Enfin, la stipulation pour autrui fait naitre une relation entre le stipulant et le tiers
bénéficiaire. En vertu d’une stipulation pour autrui, le stipulant ne s’oblige pas envers le
bénéficiaire sauf clause contraire(23). La stipulation pour autrui « n’implique donc pas que le
stipulant s’engage à l’égard du promettant à réaliser l’opération stipulée au bénéfice du
tiers »(24).

Au regard de la nature même du contrat, la stipulation pour autrui peut servir à
réaliser une donation c’est-à-dire à attribuer un avantage au bénéficiaire ou à éteindre une
dette du stipulant. La relation entre le stipulant et le bénéficiaire, peut, entre autre, être
constitutive d’une libéralité indirecte lorsque le stipulant ne reçoit aucune contrepartie de la
part du bénéficiaire. L’acte conclu entre le stipulant et le bénéficiaire est alors un acte à titre
gratuit. La nature de l’acte dépend de la volonté du stipulant et du bénéficiaire.

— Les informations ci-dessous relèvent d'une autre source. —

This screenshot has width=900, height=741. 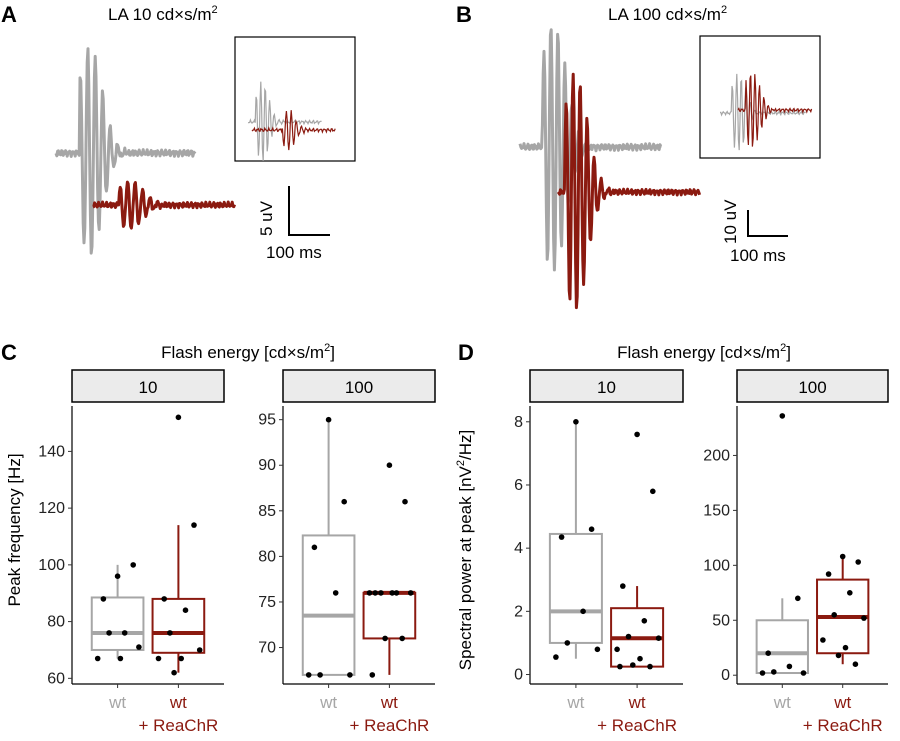 I want to click on panel-a-label: A, so click(x=9, y=14).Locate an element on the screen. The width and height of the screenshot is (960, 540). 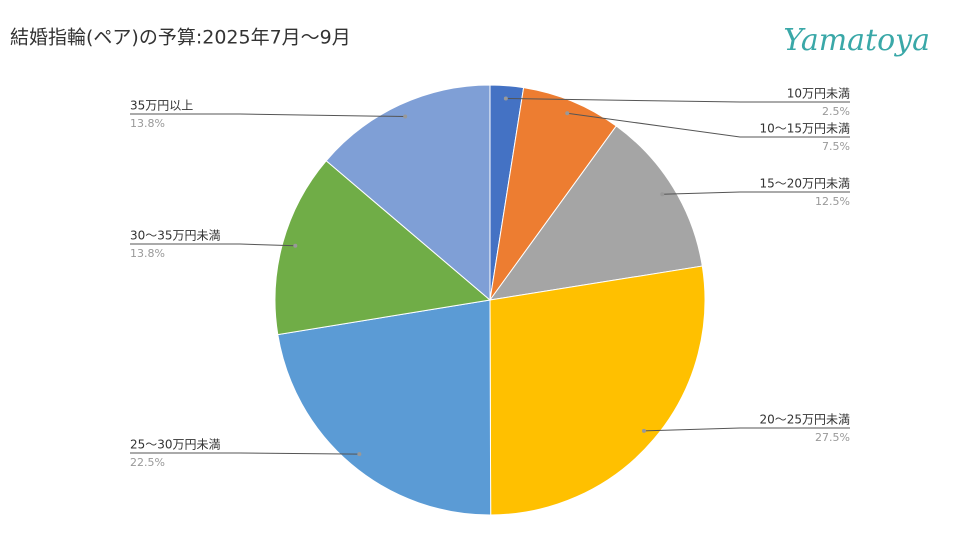
slice-label: 15〜20万円未満 is located at coordinates (804, 184).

18 Lexique des termes juridiques, Raymond Guillien et Jean Vincent, Dalloz, 15ème édition, 2005
19 Cf Schéma Le fonctionnement de la stipulation pour autrui – Annexe 4
20 Un contrat d’assurance vie souscrit à titre gratuit au profit d’un tiers bénéficiaire avec dénouement en cas de
décès du souscripteur.
21 L’article 1122 du Code civil dispose « On est censé avoir stipulé pour soi et pour ses héritiers et ayants cause,
à moins que le contraire ne soit exprimé ou ne résulte de la nature de la convention ».
22 Cass Civ 1ère, 8 décembre 1987 : cependant, aujourd’hui, la Cour de cassation admet que la « stipulation pour
autrui n’exclut pas, dans le cas d’acceptation par le bénéficiaire, qu’il soit tenu de certaines obligations ».
23 Cass Req 6 juin 1888 « le stipulant oblige le promettant envers le bénéficiaire sans s’obliger personnellement
envers celui-ci, à moins d’une clause spéciale inscrite en l’acte et dérogeant à cette règle générale ».